**Stated exercise**.
Convert the stretch of items that opens with the line containing "Impressum (225, 678)" and closes with the line containing "Bangalore (33, 123)" into a JSON list of strings, one per line, with blank lines skipped. Leave the pictures out of the answer.

**Dataset entries**.

====

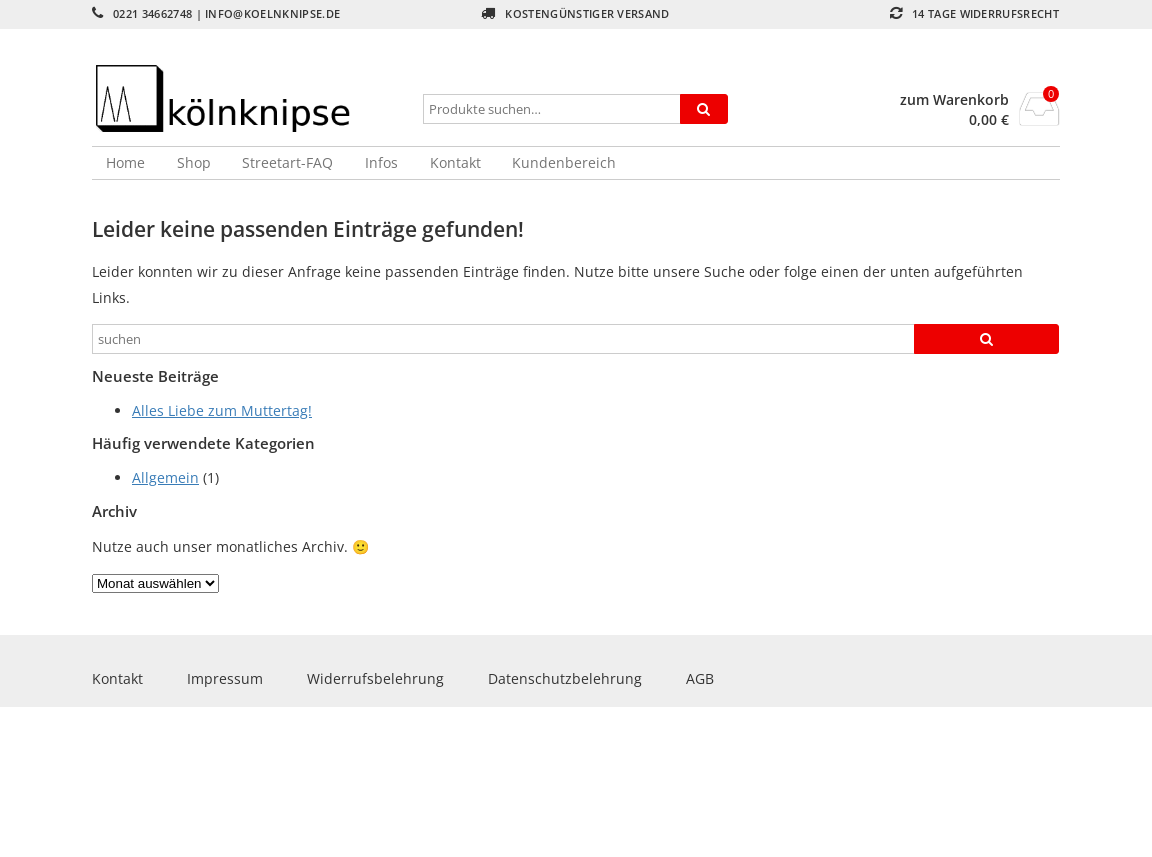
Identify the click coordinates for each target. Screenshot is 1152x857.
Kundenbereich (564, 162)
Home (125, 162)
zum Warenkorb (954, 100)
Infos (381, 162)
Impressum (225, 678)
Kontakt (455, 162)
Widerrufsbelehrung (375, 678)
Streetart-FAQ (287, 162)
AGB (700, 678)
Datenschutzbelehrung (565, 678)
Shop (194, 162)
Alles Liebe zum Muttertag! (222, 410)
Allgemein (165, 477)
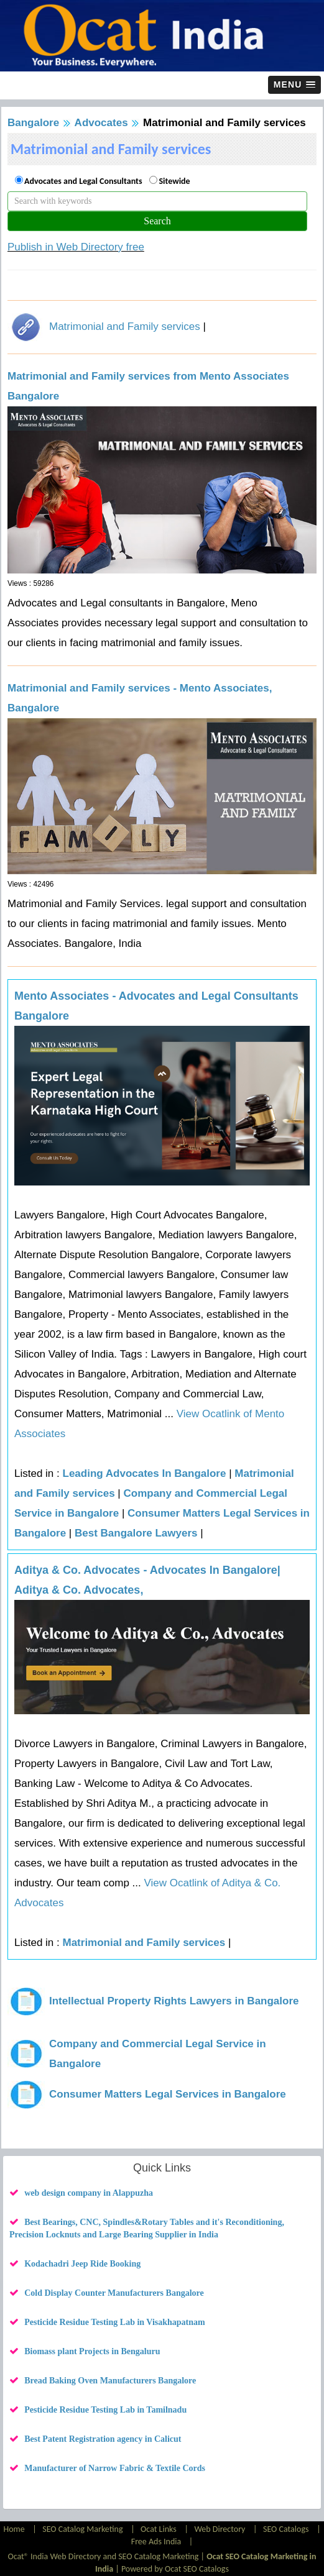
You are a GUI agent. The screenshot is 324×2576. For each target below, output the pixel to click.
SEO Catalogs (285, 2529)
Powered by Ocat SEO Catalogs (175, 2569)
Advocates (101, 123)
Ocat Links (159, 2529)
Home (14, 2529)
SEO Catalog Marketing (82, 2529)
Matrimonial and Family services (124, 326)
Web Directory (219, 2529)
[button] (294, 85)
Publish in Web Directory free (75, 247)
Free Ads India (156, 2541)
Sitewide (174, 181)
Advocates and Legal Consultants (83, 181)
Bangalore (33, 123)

====

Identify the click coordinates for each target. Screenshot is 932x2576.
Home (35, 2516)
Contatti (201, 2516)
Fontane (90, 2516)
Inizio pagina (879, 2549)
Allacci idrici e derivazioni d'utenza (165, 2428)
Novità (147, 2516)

====

**Answer**.
[
  "Impressum (225, 678)",
  "Kontakt (455, 162)",
  "Widerrufsbelehrung (375, 678)",
  "Streetart-FAQ (287, 162)",
  "AGB (700, 678)",
  "Datenschutzbelehrung (565, 678)",
  "Shop (194, 162)",
  "Alles Liebe zum Muttertag! (222, 410)",
  "Allgemein (165, 477)",
  "You are a GUI agent. The screenshot is 324×2576. For each target below, output the pixel to click.",
  "SEO Catalogs (285, 2529)",
  "Powered by Ocat SEO Catalogs (175, 2569)",
  "Advocates (101, 123)",
  "Ocat Links (159, 2529)",
  "Home (14, 2529)",
  "SEO Catalog Marketing (82, 2529)",
  "Matrimonial and Family services (124, 326)",
  "Web Directory (219, 2529)",
  "[button] (294, 85)",
  "Publish in Web Directory free (75, 247)",
  "Free Ads India (156, 2541)",
  "Sitewide (174, 181)",
  "Advocates and Legal Consultants (83, 181)",
  "Bangalore (33, 123)"
]